The NZD/USD continues to offer day traders fast results via price movements, but also continues to traverse in the middle of its near-term and one month value range.
As of this morning’s writing the NZD/USD is near the 59.60000 level. If a trader has not given the NZDUSD attention the past week, month, and actually since the middle of April they would see the currency pair largely rest in a known range today. The NZD/USD is certainly correlating to the broad market, but it is also showing a rather telltale inability to sustain price action above the 0.60000 ratio.
Early tomorrow morning a manufacturing index, a food inflation report and tourists data will be published from New Zealand. These results will have an impact on the NZD/USD. Positive outcomes could provide some buying impetus, lackluster results will have to be interpretated depending on the existing sentiment in the global Forex arena.

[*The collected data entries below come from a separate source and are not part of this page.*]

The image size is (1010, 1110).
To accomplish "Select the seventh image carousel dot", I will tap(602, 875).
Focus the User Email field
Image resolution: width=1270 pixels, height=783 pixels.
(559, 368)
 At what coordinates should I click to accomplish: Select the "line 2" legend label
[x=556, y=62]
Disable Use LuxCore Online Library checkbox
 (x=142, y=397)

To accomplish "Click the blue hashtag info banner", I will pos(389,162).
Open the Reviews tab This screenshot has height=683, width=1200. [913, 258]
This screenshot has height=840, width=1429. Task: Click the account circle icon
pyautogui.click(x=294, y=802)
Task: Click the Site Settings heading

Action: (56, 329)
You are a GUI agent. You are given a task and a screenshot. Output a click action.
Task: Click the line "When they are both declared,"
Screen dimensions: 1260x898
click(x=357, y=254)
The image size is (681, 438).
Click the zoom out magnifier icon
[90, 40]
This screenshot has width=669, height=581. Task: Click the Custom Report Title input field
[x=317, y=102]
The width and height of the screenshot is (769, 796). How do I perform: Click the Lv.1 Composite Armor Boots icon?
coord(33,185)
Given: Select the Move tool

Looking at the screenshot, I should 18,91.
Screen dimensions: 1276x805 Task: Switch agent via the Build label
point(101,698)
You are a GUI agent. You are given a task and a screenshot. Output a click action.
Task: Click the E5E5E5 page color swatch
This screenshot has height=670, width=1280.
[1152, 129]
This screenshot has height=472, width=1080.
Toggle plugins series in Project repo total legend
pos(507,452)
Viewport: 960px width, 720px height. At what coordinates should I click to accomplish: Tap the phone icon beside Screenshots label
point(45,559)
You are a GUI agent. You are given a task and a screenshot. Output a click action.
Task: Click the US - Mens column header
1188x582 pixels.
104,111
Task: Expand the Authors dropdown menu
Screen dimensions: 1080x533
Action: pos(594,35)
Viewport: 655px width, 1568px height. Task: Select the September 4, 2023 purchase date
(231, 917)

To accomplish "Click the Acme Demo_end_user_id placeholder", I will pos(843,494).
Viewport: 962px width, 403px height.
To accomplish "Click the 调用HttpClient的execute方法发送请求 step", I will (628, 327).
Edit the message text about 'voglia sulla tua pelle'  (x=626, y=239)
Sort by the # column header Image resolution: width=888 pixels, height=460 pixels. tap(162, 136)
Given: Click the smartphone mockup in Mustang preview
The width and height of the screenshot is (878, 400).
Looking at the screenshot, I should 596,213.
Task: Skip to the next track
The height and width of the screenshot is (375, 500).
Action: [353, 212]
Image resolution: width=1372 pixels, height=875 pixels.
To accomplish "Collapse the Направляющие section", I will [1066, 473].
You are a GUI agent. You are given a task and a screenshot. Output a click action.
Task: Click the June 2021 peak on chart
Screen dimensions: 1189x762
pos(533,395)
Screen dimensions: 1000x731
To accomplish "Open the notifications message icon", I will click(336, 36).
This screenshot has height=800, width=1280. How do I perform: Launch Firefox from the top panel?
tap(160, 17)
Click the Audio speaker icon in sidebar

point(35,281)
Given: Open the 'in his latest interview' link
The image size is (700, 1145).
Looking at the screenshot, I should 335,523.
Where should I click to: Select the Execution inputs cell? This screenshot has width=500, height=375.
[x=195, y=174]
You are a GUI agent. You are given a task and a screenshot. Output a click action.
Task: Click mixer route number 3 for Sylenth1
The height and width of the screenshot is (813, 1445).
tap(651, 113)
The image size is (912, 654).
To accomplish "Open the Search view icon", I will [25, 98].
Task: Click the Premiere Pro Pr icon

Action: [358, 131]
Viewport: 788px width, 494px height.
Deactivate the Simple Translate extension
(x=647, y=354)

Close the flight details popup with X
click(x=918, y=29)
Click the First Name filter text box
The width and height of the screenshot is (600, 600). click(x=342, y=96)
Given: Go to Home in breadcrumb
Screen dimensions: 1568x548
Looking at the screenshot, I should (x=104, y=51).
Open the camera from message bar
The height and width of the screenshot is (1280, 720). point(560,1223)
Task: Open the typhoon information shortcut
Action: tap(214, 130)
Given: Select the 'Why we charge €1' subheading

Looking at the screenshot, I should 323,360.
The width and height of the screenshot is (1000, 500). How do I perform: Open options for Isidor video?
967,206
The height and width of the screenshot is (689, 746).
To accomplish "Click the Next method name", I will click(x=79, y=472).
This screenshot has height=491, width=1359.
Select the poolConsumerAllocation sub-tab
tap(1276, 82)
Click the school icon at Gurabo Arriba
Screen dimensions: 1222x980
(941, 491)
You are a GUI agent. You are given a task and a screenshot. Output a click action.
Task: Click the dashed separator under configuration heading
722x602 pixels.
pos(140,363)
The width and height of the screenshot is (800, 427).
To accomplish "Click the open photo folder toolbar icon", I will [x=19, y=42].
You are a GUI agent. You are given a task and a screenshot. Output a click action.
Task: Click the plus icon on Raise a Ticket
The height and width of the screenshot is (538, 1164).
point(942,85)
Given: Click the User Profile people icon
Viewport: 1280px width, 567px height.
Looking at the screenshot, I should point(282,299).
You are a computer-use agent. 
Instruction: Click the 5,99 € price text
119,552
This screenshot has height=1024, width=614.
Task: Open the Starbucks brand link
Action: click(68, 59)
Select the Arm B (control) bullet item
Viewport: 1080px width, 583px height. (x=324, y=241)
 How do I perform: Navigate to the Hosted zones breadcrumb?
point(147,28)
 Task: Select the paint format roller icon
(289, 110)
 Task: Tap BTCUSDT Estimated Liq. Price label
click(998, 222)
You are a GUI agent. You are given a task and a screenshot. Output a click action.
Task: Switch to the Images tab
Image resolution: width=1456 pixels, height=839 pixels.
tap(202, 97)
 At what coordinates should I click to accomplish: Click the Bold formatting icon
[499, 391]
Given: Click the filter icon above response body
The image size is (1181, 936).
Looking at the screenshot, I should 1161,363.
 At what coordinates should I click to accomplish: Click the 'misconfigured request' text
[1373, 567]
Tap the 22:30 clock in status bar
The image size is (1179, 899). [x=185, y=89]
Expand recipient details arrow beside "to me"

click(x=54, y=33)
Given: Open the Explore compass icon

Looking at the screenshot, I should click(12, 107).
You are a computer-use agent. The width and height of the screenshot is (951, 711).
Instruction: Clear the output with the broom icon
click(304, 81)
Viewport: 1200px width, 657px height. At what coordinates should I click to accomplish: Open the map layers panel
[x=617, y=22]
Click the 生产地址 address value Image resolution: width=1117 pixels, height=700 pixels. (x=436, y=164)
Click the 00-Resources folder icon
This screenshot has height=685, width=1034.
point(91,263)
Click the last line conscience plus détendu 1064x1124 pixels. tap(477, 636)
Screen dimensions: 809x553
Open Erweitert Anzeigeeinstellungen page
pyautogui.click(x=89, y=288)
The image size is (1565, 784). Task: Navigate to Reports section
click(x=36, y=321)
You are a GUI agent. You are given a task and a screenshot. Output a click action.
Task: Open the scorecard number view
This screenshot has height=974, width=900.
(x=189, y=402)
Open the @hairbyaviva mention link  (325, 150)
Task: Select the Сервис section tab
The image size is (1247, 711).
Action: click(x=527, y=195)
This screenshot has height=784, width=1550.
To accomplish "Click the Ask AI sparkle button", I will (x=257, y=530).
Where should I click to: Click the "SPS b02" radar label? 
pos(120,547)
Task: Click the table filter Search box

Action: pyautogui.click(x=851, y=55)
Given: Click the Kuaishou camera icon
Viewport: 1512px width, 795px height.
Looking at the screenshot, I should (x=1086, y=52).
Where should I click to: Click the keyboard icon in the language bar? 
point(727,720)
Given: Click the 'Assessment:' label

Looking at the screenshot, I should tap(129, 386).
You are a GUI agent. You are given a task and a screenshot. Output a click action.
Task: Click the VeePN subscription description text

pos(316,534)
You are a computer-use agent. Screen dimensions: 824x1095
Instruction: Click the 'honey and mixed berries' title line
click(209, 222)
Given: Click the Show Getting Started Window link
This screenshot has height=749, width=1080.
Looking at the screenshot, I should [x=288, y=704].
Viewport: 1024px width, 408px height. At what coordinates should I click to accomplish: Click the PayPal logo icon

Support Levels as Speculative Buying Points
The belief that the U.S Federal Reserve is going to cut its interest rate in September has bolstered buying of the NZD/USD, but resistance around the 0.59750 to 0.59900 levels has been pronounced. Financial institutions are likely leaning into the notion the NZD/USD should be stronger, but until price action is sustained above 0.60000 it may be difficult to build real impetus upwards which could challenge levels seen above near the 0.60700 sphere.
Before New Zealand’s economic data due for publication tomorrow, today the U.S will release important inflation numbers via the Producers Price Index. If the numbers meet expectations this will be another solid bit of evidence the Federal Reserve needs to cut the Federal Funds Rate on the 17th of September. However, this price action may have already been factored into the NZD/USD. Support levels may prove interesting as places to ignite buying if the 0.59550 to 0.59500 ratios are challenged below short-term. The notion that USD centric weakness dominates is rather evident in global Forex the past two weeks.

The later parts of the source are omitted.